Matthew Dadd, Abu Dhabi Commercial Leasing Officer at Knight Frank, says that there had been a marginal slowdown in the number of inquiries in the second half of last year, and companies that were looking at leasing in the emirate were generally going for small offices of around 100-500 sq m.
“The market dynamics continue to change in Abu Dhabi as the city expands further from the main island. Regardless of economic trends, its real estate continues to offer a good depth and breadth of opportunities for occupiers, although a limited pipeline of new offices will impact the market over the coming years,” Dadd says.
This expansion from the main island includes developments such as Khalifa Port, which saw growth of 24 per cent from January to September compared to the same period in 2013.

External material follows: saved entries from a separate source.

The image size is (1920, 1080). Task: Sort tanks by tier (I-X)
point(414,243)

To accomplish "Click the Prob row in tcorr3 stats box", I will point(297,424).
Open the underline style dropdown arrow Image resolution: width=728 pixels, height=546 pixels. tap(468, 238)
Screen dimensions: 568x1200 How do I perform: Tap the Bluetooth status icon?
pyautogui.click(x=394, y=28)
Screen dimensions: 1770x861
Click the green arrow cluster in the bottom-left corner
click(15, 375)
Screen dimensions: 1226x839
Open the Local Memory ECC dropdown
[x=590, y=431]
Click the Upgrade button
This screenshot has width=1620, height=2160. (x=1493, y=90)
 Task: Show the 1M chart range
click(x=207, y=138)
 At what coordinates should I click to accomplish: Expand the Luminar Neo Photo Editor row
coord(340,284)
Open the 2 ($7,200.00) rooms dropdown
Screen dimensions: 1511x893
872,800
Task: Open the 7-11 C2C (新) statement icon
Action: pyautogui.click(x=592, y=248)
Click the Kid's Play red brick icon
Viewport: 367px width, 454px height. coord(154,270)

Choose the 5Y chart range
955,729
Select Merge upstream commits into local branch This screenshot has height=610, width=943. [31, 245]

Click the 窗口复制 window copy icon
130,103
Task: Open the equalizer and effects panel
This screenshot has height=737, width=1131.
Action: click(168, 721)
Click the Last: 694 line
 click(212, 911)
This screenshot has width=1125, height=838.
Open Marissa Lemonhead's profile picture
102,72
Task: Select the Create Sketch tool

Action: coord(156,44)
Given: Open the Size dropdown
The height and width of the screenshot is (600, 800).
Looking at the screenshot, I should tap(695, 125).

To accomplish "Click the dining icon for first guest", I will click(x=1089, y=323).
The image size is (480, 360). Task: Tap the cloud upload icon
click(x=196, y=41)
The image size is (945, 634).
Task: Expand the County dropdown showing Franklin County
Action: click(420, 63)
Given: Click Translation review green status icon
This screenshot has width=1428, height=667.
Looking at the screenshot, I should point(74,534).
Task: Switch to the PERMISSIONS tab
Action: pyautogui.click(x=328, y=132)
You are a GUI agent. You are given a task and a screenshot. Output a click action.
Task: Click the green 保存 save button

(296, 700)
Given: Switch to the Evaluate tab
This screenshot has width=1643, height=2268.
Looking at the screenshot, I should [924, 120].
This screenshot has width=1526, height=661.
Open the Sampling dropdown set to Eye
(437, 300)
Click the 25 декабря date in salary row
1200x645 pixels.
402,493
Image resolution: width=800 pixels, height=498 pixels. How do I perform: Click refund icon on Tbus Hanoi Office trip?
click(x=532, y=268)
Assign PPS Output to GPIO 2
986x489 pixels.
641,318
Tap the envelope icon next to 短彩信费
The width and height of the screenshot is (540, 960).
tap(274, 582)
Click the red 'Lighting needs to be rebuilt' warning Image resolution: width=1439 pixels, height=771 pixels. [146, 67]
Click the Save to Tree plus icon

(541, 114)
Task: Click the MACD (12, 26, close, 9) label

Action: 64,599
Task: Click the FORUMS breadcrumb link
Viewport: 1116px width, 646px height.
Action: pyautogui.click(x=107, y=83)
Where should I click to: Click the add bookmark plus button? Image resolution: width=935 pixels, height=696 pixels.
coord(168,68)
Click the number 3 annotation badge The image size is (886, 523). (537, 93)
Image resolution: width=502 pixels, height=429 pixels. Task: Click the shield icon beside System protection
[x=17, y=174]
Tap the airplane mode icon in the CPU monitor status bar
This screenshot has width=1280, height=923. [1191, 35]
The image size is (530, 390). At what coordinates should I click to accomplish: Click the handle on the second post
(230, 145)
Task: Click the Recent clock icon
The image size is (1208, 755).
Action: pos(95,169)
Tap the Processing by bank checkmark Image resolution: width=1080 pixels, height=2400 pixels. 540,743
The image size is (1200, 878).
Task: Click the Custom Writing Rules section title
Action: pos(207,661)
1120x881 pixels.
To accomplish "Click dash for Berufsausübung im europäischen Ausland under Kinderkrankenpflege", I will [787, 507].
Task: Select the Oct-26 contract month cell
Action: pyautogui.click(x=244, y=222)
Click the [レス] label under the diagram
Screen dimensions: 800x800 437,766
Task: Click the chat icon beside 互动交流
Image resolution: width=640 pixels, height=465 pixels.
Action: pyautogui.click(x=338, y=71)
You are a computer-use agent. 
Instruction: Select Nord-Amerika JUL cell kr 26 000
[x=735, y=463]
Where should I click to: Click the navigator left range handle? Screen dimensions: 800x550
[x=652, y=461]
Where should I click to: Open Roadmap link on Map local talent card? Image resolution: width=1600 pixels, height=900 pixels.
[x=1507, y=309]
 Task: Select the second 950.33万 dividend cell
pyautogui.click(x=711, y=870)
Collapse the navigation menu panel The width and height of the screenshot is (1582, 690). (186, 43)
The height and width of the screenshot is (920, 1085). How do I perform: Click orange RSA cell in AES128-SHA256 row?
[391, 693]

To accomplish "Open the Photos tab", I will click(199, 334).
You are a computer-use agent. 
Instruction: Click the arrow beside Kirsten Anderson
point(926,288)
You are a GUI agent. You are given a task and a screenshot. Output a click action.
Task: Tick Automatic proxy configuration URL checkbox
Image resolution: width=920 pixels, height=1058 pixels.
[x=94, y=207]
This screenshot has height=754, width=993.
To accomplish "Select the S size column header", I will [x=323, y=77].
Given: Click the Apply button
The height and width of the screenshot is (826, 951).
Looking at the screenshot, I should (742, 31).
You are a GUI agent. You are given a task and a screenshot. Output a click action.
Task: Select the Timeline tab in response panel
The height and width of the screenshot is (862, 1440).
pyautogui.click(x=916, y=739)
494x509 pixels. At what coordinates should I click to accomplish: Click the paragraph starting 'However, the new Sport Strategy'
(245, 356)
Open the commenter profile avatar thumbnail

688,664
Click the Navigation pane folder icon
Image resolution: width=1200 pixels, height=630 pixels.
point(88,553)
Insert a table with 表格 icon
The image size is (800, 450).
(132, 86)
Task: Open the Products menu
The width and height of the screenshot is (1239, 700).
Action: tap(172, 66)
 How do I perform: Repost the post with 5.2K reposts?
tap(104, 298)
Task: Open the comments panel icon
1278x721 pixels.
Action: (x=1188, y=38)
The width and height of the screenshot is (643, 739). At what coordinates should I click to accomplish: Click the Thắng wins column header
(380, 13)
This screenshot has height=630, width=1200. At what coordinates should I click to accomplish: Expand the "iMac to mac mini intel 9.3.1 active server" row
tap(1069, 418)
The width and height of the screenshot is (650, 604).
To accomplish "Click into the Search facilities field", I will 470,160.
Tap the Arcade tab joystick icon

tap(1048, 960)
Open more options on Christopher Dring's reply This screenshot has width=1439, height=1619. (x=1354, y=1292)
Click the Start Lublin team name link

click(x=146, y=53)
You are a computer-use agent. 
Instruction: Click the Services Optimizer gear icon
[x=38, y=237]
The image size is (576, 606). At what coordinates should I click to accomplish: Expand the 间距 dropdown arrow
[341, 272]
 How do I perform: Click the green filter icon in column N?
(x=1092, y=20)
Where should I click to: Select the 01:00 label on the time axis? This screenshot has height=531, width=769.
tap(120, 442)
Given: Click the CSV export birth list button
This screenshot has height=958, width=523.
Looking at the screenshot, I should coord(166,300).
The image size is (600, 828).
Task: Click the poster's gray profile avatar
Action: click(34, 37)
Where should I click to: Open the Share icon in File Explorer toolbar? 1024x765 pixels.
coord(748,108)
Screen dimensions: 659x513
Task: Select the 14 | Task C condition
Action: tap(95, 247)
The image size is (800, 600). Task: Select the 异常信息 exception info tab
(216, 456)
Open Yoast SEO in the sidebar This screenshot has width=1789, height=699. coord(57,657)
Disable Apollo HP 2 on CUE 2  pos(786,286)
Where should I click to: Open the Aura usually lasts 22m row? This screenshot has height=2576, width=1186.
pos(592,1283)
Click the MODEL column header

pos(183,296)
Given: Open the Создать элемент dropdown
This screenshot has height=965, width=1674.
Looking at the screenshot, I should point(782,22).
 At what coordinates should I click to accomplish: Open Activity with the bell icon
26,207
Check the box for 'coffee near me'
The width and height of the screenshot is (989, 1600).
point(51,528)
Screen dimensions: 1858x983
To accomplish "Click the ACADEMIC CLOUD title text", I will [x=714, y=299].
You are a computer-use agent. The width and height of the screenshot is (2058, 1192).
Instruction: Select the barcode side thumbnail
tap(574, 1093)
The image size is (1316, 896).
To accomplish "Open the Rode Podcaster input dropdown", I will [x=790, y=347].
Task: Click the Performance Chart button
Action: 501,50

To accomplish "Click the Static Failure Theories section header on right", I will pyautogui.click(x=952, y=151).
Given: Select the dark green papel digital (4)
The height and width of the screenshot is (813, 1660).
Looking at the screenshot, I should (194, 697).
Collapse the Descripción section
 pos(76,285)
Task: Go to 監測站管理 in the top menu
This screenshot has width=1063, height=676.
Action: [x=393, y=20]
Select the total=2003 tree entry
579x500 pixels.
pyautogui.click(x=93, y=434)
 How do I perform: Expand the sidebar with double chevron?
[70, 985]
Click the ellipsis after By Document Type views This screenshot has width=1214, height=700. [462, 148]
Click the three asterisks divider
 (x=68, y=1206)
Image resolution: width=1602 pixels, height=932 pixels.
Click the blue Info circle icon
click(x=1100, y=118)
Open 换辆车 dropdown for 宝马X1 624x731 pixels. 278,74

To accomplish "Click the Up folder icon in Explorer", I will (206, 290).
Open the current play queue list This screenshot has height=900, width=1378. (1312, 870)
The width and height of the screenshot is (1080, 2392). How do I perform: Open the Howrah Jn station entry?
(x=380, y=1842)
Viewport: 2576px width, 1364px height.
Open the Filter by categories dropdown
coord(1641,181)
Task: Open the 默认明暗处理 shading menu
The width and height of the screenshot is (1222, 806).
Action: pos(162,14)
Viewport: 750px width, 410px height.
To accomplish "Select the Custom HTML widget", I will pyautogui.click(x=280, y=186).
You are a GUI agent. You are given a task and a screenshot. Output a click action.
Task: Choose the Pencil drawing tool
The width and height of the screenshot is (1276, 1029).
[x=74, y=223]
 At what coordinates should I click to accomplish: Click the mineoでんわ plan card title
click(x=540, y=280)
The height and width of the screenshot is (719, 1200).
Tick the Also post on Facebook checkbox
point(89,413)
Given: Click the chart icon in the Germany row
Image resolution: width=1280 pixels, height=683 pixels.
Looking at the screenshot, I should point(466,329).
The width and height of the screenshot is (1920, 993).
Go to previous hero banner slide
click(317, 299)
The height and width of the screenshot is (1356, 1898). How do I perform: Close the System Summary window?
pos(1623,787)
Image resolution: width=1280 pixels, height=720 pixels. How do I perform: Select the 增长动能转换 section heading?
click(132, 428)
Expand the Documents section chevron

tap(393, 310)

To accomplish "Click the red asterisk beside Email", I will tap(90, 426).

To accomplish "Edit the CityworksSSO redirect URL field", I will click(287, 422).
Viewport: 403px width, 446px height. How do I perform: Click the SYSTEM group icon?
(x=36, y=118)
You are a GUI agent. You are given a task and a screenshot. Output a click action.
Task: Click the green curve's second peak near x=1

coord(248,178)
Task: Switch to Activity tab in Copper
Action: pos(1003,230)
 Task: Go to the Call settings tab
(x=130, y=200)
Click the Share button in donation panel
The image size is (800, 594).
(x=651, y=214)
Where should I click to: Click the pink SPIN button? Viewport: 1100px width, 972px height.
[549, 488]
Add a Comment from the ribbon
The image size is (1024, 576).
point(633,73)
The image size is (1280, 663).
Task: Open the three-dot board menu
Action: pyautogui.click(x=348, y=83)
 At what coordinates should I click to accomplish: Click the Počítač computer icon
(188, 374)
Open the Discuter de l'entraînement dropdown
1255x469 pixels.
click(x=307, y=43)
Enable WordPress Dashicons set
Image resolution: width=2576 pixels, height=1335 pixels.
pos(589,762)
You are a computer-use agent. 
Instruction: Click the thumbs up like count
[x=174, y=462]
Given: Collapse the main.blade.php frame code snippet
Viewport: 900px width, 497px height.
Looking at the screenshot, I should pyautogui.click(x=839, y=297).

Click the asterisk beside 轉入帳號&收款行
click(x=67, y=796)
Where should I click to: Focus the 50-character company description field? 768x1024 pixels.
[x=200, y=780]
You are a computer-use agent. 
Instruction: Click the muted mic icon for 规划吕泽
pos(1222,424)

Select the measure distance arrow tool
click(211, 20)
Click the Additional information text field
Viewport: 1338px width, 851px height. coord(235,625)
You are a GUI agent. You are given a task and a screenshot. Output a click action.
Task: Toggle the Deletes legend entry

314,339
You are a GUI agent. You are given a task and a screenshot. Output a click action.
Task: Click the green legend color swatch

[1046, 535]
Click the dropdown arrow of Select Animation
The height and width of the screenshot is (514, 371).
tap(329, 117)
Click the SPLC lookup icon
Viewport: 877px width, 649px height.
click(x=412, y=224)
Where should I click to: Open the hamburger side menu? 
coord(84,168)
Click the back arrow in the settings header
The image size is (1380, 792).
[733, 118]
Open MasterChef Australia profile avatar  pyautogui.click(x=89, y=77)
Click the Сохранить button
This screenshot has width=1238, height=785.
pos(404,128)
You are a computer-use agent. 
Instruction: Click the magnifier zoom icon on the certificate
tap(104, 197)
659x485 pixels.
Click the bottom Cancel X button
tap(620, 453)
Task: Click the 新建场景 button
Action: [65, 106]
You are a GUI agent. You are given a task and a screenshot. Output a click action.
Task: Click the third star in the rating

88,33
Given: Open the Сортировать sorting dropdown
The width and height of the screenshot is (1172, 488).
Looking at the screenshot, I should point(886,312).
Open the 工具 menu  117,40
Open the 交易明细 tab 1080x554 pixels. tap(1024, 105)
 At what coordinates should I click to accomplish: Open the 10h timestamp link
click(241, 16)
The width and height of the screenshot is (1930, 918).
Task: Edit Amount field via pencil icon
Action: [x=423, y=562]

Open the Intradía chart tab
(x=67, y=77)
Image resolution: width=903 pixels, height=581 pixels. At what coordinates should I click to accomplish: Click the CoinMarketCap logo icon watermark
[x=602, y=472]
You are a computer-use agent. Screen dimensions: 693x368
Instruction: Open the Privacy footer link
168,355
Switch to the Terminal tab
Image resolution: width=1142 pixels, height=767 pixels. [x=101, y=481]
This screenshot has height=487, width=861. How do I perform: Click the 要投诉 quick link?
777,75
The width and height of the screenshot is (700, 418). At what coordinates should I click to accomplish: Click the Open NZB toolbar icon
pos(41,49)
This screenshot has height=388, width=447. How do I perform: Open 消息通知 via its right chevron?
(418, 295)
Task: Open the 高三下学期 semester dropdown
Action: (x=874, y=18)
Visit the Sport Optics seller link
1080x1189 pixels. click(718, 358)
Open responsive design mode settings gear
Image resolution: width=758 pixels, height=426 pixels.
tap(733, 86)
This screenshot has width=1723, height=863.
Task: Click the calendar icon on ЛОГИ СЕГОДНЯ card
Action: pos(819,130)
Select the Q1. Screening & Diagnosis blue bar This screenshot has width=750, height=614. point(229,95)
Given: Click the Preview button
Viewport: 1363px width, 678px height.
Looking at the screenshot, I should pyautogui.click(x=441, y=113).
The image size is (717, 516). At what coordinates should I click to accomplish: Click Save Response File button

Dadd also highlights the impact of the Abu Dhabi Global Market (ADGM) financial centre, which signed a 50-year lease in January for the Financial Building on Al Maryah Island owned by Mubadala. ADGM will now begin registering entities in the free zone and financial services on the island, bringing in more business over the next few years.
This diversification is good news for commercial property in the wake of the oil price crash, given that at present some 16 per cent of commercial activity in the emirate is in the oil and gas industry.
So in conclusion, moving into 2015 with the turbulence of 2014 behind, the key word appears to be sustainable. Experts feel that while there is oversupply in some sectors of the UAE, it is manageable. And while prices could fall this year and transactions slow, Dubai and Abu Dhabi are very much in a position to weather the storm.
Martin Cooper, Director of Real Estate at Deloitte Corporate Finance, points out that despite a fall in residential transactions witnessed in the second half of this year, analysis of sales data from the past four years show an average monthly residential transaction volume of approximately 1,000 units in Dubai.
“Accordingly, we consider that residential transactions have slowed to a more sustainable level, reflecting the longer-term trend, and we expect this level of transactions to continue for the remainder of the year in Dubai,” he says.